Uma participante, Kátia, tossiu forte e voaram gotículas de sangue no pano branco sobre a mesa. Leonardo olhava frio. Ela tentava se conter e uma onda tenebrosa de dor e pavor consumiu sua carne, soltou um grito rasgado, esbugalhando os olhos. Os outros se entreolharam em pavor, olhando os prato, horrorizados a coçar as gargantas. Eram 5 homens com Leonardo, dois deles voaram em seu pescoço e começaram a esmurra-lo. Ele gritava entre os murros, gemendo e gargalhando feliz:

-Morreram todos de toda forma. Peguem, tem uma arma na gaveta, me matem, arranquem-me os membros como nos rituais de selvageria mais loucos, afinal para que mais vintage que morrer numa sexta-feira 13 de lua cheia?! E ria gemendo.

Seus agressores já perplexos com tudo aquilo, sentiam o efeito da tetrodotoxina em seus membros, tornado-os pesados e paralisando aos poucos. Num esgar de ódio louco um dos caras voou com os dentes no pescoço de Leonardo cravando-os com tamanha raiva, que abriu um buraco feio por onde passou a jorrar sangue. As mulheres já com expressão paralisada pelo veneno, tinham os olhos escorridos pela face, como numa estátua de cera exposta ao sol. Gemiam lamúrias já caídas no chão, em poucos minutos começariam a asfixiar e morreriam. Leonardo só pensava que tinha feito jus ao dia. O mesmo que ferira seu pescoço com os dentes, agora armado andava em sua direção, sentiu um ar de alívio e um sentimento de liberdade quando o homen grandão se arrastando tentando falar mas com a língua mole para fora da boca explodiu-lhe os miolos com a pistola que ele havia deixado ali, para aquele propósitos. Os treze morreram em menos de meia hora. A cena era digna de uma foto para uma manchete bem grande em algum jornal sensacionalista: "sexta feira 13, o suicídio coletivo". Os corpos iluminados pela lua cheia no terraço tomaram tons brancos sob a luz fria. No plano não haveria sangue, mas quem controla essas coisas?
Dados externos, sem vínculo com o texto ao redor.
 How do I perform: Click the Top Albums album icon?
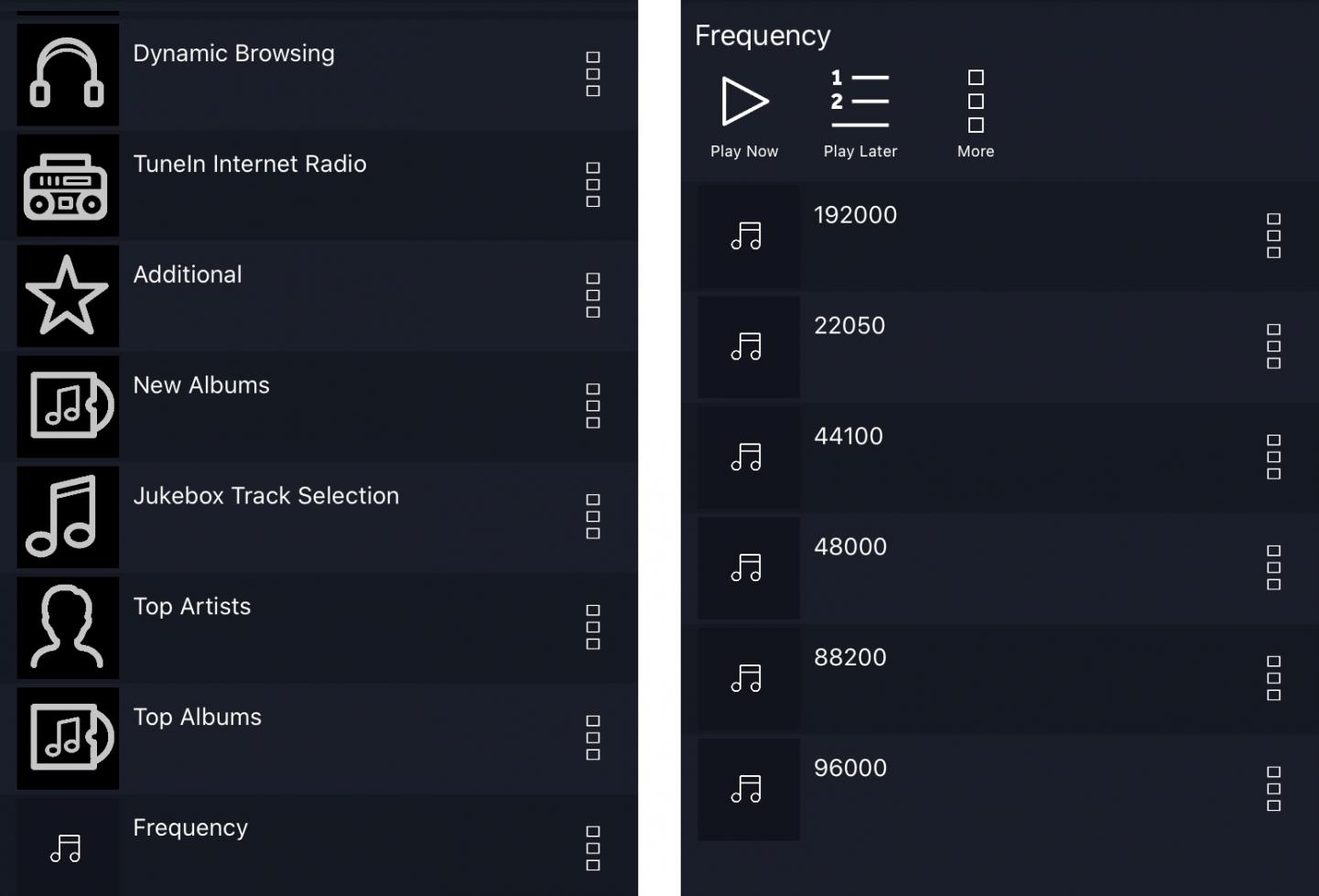tap(67, 739)
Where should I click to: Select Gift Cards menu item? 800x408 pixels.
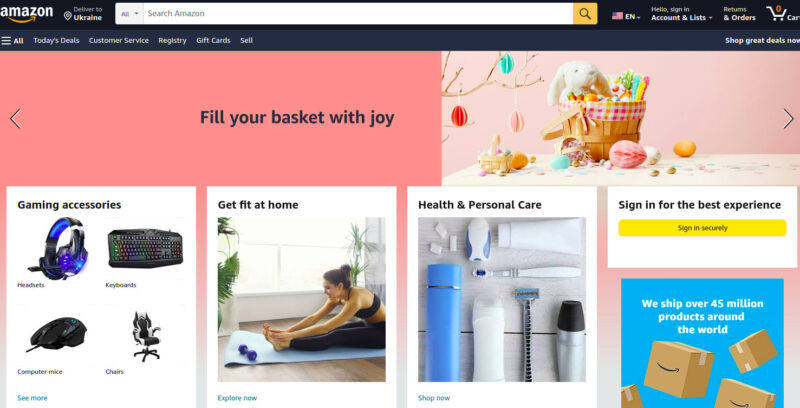(213, 40)
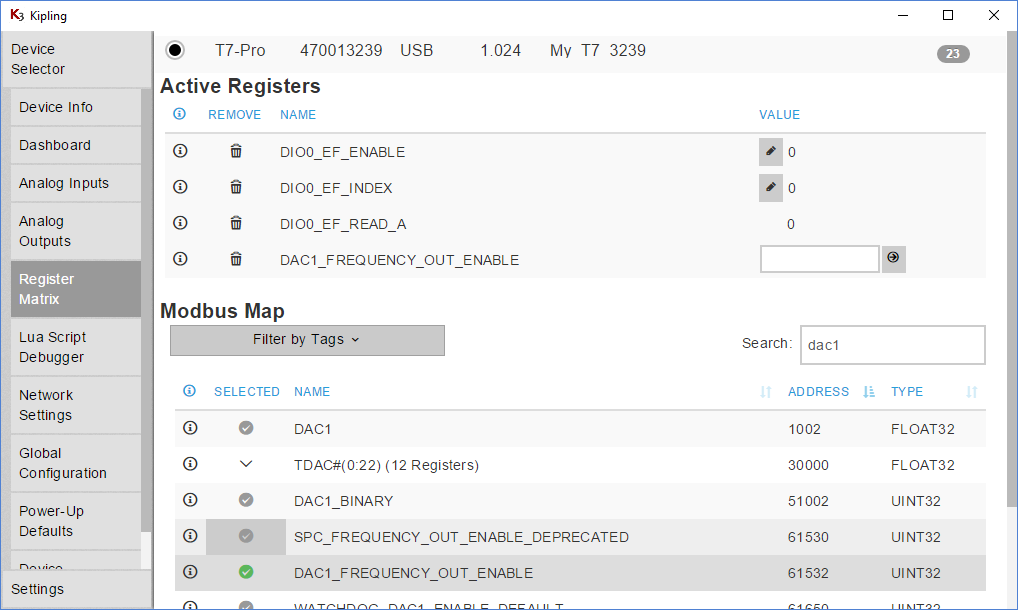This screenshot has height=610, width=1018.
Task: Expand the TDAC#(0:22) register group
Action: tap(246, 464)
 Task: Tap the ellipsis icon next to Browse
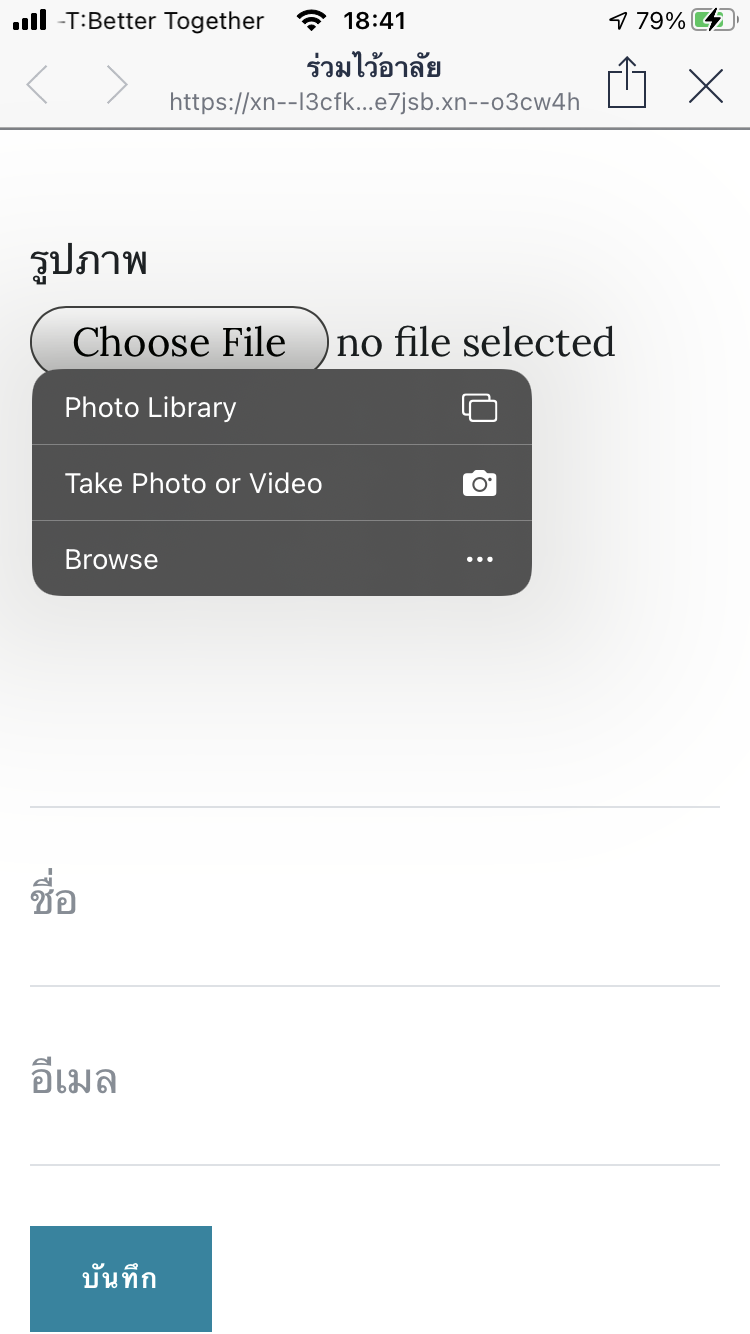coord(479,559)
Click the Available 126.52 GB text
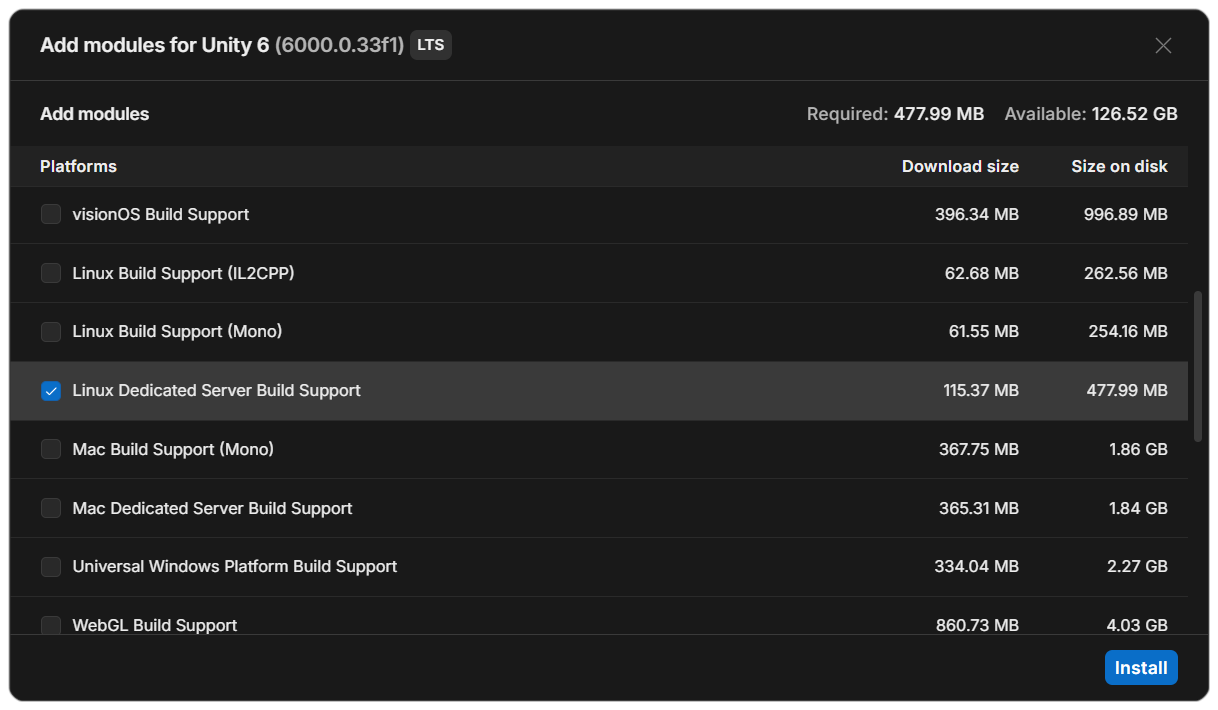This screenshot has height=710, width=1218. tap(1091, 114)
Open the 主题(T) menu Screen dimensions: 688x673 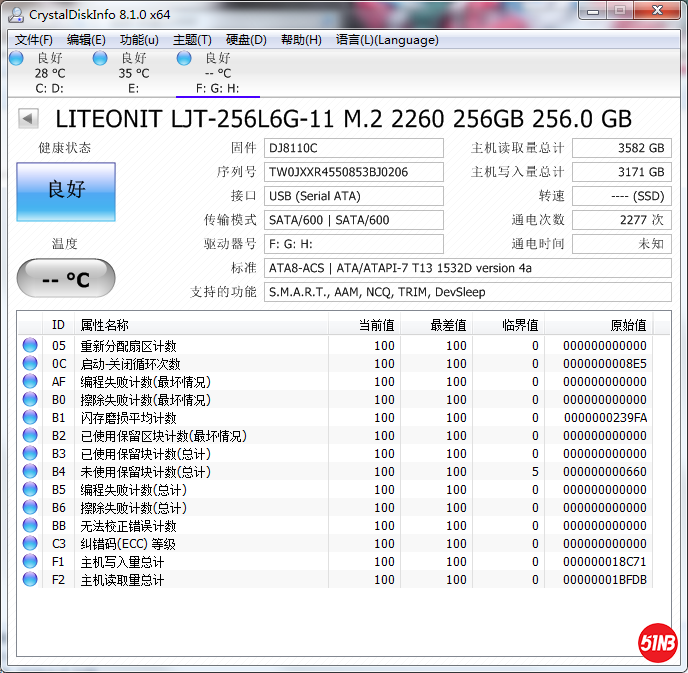pyautogui.click(x=192, y=40)
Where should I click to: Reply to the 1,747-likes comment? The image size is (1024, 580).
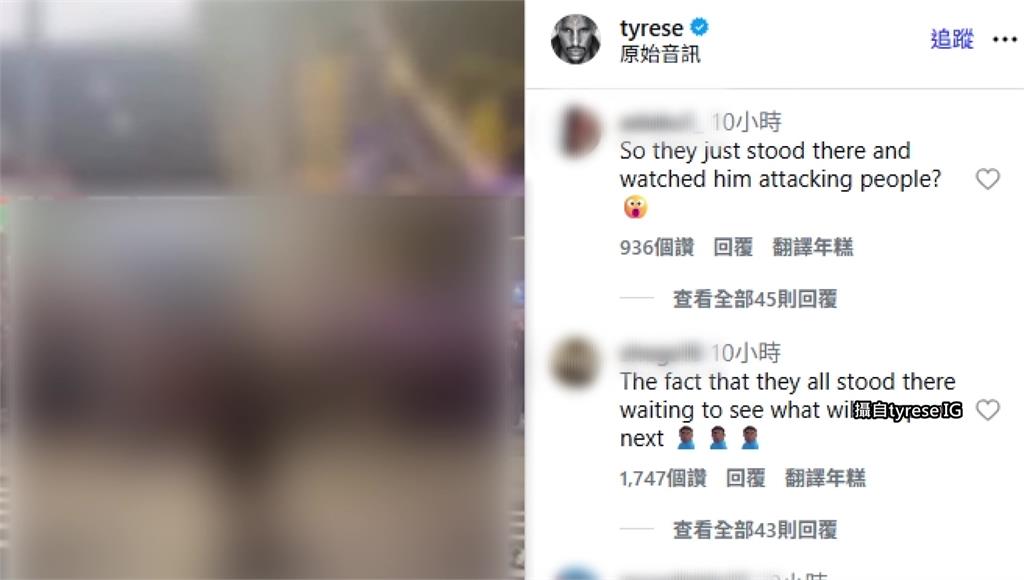pyautogui.click(x=745, y=478)
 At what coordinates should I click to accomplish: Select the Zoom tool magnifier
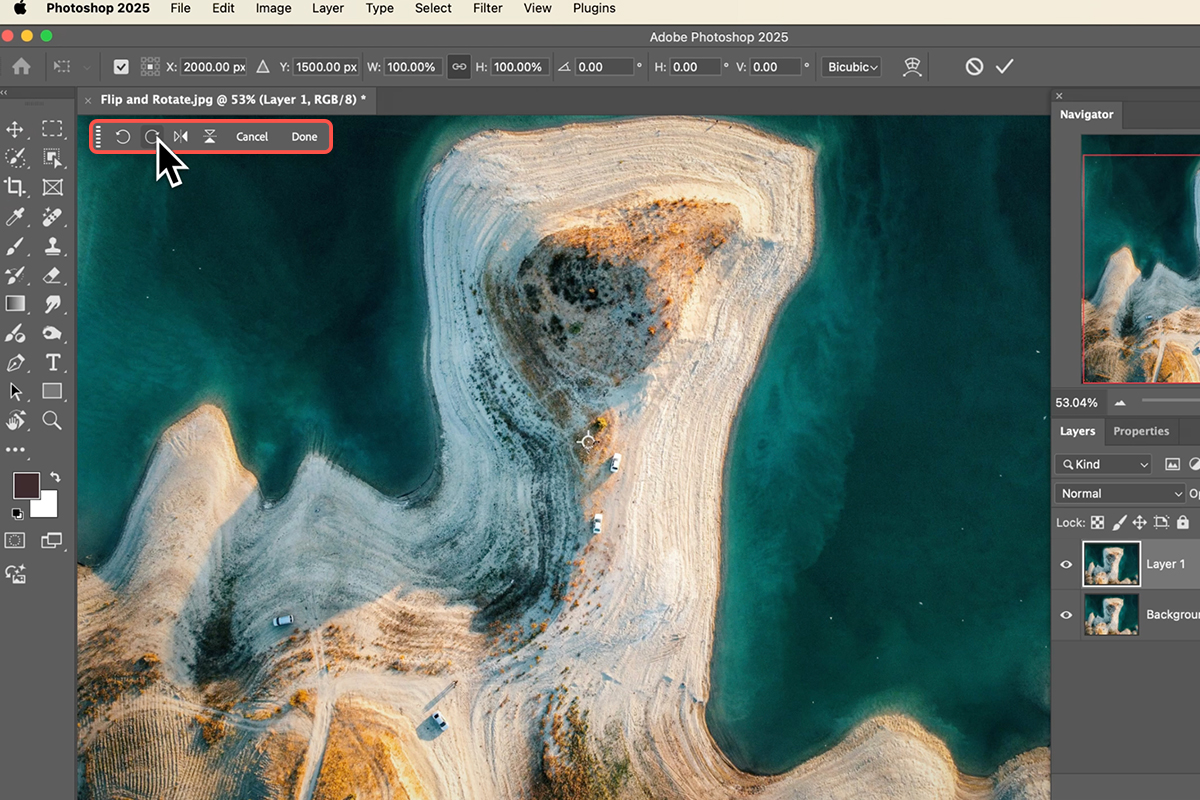(x=52, y=420)
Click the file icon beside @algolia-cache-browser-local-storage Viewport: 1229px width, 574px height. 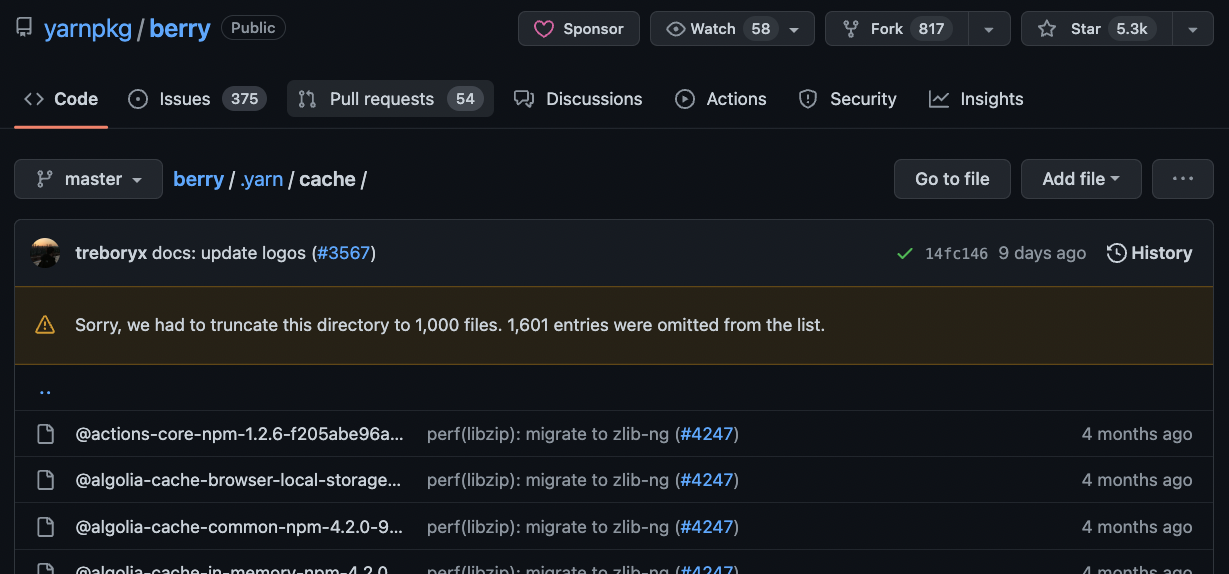coord(45,480)
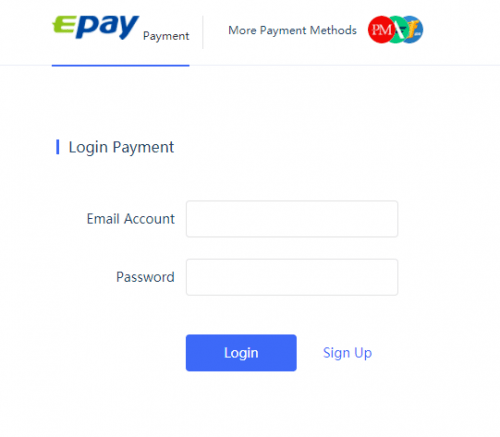This screenshot has height=437, width=500.
Task: Click the blue underline below the Payment tab
Action: tap(121, 65)
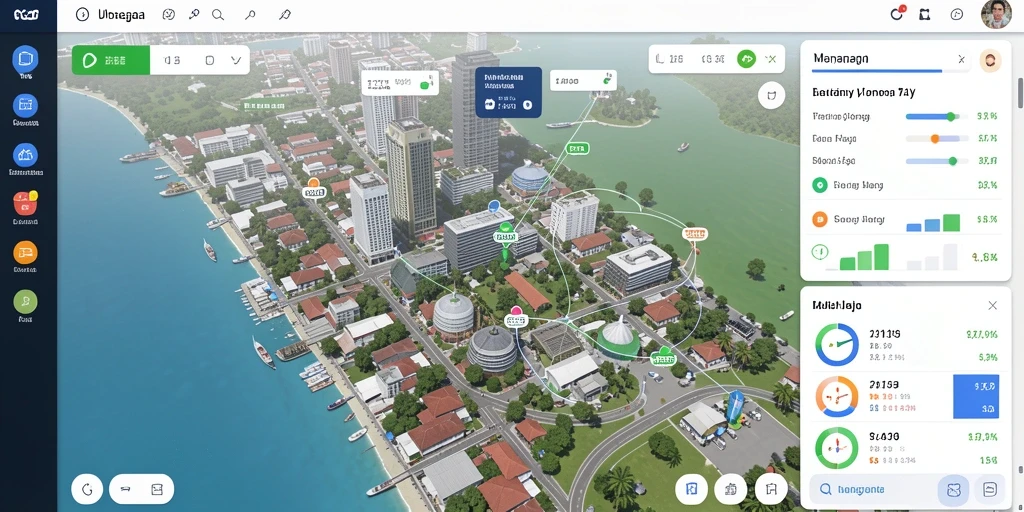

O sangue de Leonardo dava o toque de charme rubro que a obra precisava. A noite atingirá seu ápice.

No primeiro encontro, para Leonardo, ele havia recebido uma visita. Enquanto quebravam espelhos e enforcavam gatos pretos, ele sentiu que estavam debochando de coisas além da compressão deles. Um sentimento de perversidade se instalou em seu sub consciente martelando em sua cabeça que devia se matar, matar a si mesmo e aqueles hereges que ali pecavam. Aquilo o torturou durante todos os dias antes da fatídica sexta. Ele sabia que caminhava para morte, e mais, que planejava a própria morte. Tentou se matar antes mas sua alma só seria aceita acompanhada de outras doze, como nos rituais que ele tanto lia. Nos últimos dias antes do jantar, a ideia de que algo sobrenatural havia falado em seu ouvido e empreguinado aquela ideia de morte crescerá, pois ele sabia onde ir, o que fazer, onde encontrar o veneno e como conseguir o dinheiro. O universo conspirará para o ato, o dia de fato era místico, e Leonardo havia sido levado a entender com a própria vida.